ABOUT THIS TASK
Write the material out again, line by line, exactly as it is.

[RECORDS FOR THIS TASK Boundary: Start]

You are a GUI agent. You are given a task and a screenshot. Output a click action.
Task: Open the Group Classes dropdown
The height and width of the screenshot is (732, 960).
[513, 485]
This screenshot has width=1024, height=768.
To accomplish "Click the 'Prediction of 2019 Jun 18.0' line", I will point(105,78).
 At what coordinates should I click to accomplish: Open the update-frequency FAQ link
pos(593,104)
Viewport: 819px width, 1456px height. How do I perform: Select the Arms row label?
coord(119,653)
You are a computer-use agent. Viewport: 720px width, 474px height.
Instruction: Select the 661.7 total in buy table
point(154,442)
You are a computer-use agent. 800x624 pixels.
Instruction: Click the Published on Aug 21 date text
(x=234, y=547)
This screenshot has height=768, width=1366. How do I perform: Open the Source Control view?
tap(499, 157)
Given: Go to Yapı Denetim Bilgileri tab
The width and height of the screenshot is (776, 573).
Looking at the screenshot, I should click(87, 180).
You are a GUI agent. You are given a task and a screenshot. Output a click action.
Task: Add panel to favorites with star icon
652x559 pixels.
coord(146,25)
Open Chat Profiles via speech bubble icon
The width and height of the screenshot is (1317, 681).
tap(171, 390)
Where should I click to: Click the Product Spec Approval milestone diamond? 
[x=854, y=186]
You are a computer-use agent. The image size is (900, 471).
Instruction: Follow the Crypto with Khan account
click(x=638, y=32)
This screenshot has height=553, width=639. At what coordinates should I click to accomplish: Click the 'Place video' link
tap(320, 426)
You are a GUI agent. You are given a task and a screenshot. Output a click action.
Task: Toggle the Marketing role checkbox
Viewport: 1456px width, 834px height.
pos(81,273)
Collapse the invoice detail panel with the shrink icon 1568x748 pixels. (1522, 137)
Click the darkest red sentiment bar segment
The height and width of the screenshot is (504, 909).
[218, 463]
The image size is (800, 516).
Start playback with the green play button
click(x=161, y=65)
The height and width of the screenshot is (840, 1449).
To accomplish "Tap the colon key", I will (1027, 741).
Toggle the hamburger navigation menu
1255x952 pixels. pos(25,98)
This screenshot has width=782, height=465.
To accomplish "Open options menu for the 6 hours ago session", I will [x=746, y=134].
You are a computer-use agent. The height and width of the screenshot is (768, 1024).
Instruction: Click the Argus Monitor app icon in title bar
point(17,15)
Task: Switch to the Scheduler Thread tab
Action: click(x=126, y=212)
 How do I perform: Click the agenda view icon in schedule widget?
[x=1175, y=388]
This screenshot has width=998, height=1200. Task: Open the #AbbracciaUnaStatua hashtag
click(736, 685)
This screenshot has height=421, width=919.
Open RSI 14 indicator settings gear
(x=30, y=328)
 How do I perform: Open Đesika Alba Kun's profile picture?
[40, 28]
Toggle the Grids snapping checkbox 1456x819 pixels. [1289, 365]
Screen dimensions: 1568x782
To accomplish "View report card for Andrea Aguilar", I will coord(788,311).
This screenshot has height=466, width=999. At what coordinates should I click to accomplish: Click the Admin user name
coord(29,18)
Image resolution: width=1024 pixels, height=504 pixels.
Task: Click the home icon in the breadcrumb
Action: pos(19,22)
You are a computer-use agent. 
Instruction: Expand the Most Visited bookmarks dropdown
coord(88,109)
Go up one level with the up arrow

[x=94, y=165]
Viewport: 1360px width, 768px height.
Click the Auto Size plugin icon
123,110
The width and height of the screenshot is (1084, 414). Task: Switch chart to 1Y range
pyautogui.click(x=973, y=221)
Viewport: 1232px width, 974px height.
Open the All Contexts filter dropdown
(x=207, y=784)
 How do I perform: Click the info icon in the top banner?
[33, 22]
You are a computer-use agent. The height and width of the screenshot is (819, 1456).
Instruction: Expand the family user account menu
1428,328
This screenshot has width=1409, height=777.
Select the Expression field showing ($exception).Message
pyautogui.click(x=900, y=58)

[RECORDS FOR THIS TASK Boundary: End]

WORKED SOLUTION
You are a GUI agent. You are given a task and a screenshot. Output a click action.
Task: Open the Group Classes dropdown
The height and width of the screenshot is (732, 960).
[513, 485]
This screenshot has width=1024, height=768.
To accomplish "Click the 'Prediction of 2019 Jun 18.0' line", I will point(105,78).
 At what coordinates should I click to accomplish: Open the update-frequency FAQ link
pos(593,104)
Viewport: 819px width, 1456px height. How do I perform: Select the Arms row label?
coord(119,653)
You are a computer-use agent. Viewport: 720px width, 474px height.
Instruction: Select the 661.7 total in buy table
point(154,442)
You are a computer-use agent. 800x624 pixels.
Instruction: Click the Published on Aug 21 date text
(x=234, y=547)
This screenshot has height=768, width=1366. How do I perform: Open the Source Control view?
tap(499, 157)
Given: Go to Yapı Denetim Bilgileri tab
The width and height of the screenshot is (776, 573).
Looking at the screenshot, I should click(87, 180).
You are a GUI agent. You are given a task and a screenshot. Output a click action.
Task: Add panel to favorites with star icon
652x559 pixels.
coord(146,25)
Open Chat Profiles via speech bubble icon
The width and height of the screenshot is (1317, 681).
tap(171, 390)
Where should I click to: Click the Product Spec Approval milestone diamond? 
[x=854, y=186]
You are a computer-use agent. The image size is (900, 471).
Instruction: Follow the Crypto with Khan account
click(x=638, y=32)
This screenshot has height=553, width=639. At what coordinates should I click to accomplish: Click the 'Place video' link
tap(320, 426)
You are a GUI agent. You are given a task and a screenshot. Output a click action.
Task: Toggle the Marketing role checkbox
Viewport: 1456px width, 834px height.
pos(81,273)
Collapse the invoice detail panel with the shrink icon 1568x748 pixels. (1522, 137)
Click the darkest red sentiment bar segment
The height and width of the screenshot is (504, 909).
[218, 463]
The image size is (800, 516).
Start playback with the green play button
click(x=161, y=65)
The height and width of the screenshot is (840, 1449).
To accomplish "Tap the colon key", I will (1027, 741).
Toggle the hamburger navigation menu
1255x952 pixels. pos(25,98)
This screenshot has width=782, height=465.
To accomplish "Open options menu for the 6 hours ago session", I will [x=746, y=134].
You are a computer-use agent. The height and width of the screenshot is (768, 1024).
Instruction: Click the Argus Monitor app icon in title bar
point(17,15)
Task: Switch to the Scheduler Thread tab
Action: click(x=126, y=212)
 How do I perform: Click the agenda view icon in schedule widget?
[x=1175, y=388]
This screenshot has width=998, height=1200. Task: Open the #AbbracciaUnaStatua hashtag
click(736, 685)
This screenshot has height=421, width=919.
Open RSI 14 indicator settings gear
(x=30, y=328)
 How do I perform: Open Đesika Alba Kun's profile picture?
[40, 28]
Toggle the Grids snapping checkbox 1456x819 pixels. [1289, 365]
Screen dimensions: 1568x782
To accomplish "View report card for Andrea Aguilar", I will coord(788,311).
This screenshot has height=466, width=999. At what coordinates should I click to accomplish: Click the Admin user name
coord(29,18)
Image resolution: width=1024 pixels, height=504 pixels.
Task: Click the home icon in the breadcrumb
Action: pos(19,22)
You are a computer-use agent. 
Instruction: Expand the Most Visited bookmarks dropdown
coord(88,109)
Go up one level with the up arrow

[x=94, y=165]
Viewport: 1360px width, 768px height.
Click the Auto Size plugin icon
123,110
The width and height of the screenshot is (1084, 414). Task: Switch chart to 1Y range
pyautogui.click(x=973, y=221)
Viewport: 1232px width, 974px height.
Open the All Contexts filter dropdown
(x=207, y=784)
 How do I perform: Click the info icon in the top banner?
[33, 22]
You are a computer-use agent. The height and width of the screenshot is (819, 1456).
Instruction: Expand the family user account menu
1428,328
This screenshot has width=1409, height=777.
Select the Expression field showing ($exception).Message
pyautogui.click(x=900, y=58)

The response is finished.